伝説のドライバー達を魅了する奥深い大人の自動車ホビー「スロットカー」とは?
イベント
イベントレポート
若い方にはあまり馴染みがないかもしれませんが、スロットカーとは “スロット(溝)に沿って走る自動車模型” であり、専用のコースを使ってレースを楽しむ遊びです。
1960年代にブームになった“走るプラモデル”といえばピンとくる方もいるのではないでしょうか? 当時は、鈴鹿をはじめ、船橋、富士と相次いでサーキットが建設され、日本のレースシーンの盛り上がりと共にスロットカー人気も高まっていました。
◆ 18名のレジェンドドライバーが集結
なぜ突然、昔流行った自動車ホビーの話をするのかというと、2月9日(土)に新横浜駅から電車で一駅の場所にあるスロットカーショップで、日本のモータースポーツの礎を築いてきた重鎮達が集結するスロットカーレースのイベントが開催されたからです。

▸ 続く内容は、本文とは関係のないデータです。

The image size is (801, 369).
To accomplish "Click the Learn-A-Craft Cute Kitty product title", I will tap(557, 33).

開催前に参加者のリストを見てまず驚いたのはその顔ぶれ。集まるといっても2~3人のゲストを呼ぶくらいだろうと高を括っていたのですが、なんと総勢18名のレジェンドドライバーが集まるというのです。
イベント当日は大寒波で雪がパラつく生憎の空模様でしたが、ワクワクしながら会場に向かいました。
◆ スロットカーが繋いだ、 憧れのドライバーとの縁
今回取材したのは『第12回 レジェンドドライバー・スロットカーレース大会』。主催者のMFC(モデルカーファンクラブ)田村吉幸氏がドライバーの鮒子田寛選手に声を掛けたことがきっかけで12年前に立ち上がった本会について田村氏に話を伺うと、「12年も続いているのは、この会で誰も儲けてないから。運営委員会だけでなく、ドライバーの方々にも全員ボランティアで参加頂いているんです」と予想外の回答を頂くことができました。

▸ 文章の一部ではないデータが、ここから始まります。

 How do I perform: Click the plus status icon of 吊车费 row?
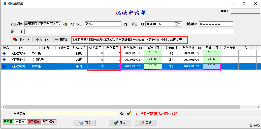(x=4, y=53)
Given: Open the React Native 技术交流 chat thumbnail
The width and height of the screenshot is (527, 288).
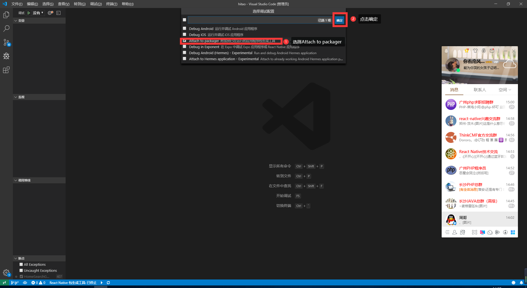Looking at the screenshot, I should (451, 154).
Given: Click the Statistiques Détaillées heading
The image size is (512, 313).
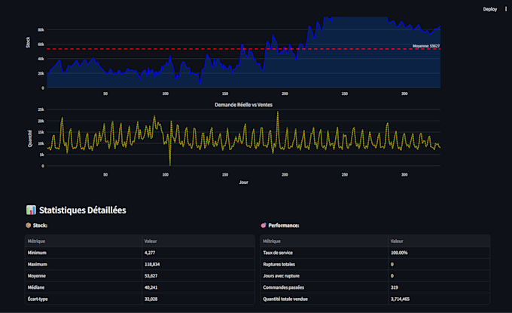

さらに驚いたのが、会場を走らせている1/32スケールのスロットカーは、当時のレーシングカーをリアルに再現したもので、それら全てが田村氏の手作りだったこと。普段は仕事をしながら空いた時間を使い、1台制作するのに最低でも1ヶ月は掛かるそうです。
一個人である田村氏の“スロットカーを広めたい想いと、往年のドライバーに対する敬意”が、レジェンドドライバーを始めとした周囲の人々の賛同を得たことで、12年も続くイベントに成長したのでしょう。
◆ 元レーサーの血が騒ぐ、熱い戦いが繰り広げられた
実際のレースはどうだったかというと……。レーシングスーツに身を包み昔の血が騒いだのか、和やかとはとても言えない雰囲気の熱いバトルが繰り広げられ、時折「コーナーが見えない!」などと言った怒号が飛び交っていました。
70年代のGCカーをメインとしたレース「Legend Cup」では、マッキャンベル・シェブロンB23を操った高橋晴邦選手が優勝。合計200周を走る団体戦「68年日本GPリターンズ」では、舘信秀選手、高橋晴邦選手、MFC伴野選手、MFC金子選手の4名がトヨタ7を走らせ優勝しました。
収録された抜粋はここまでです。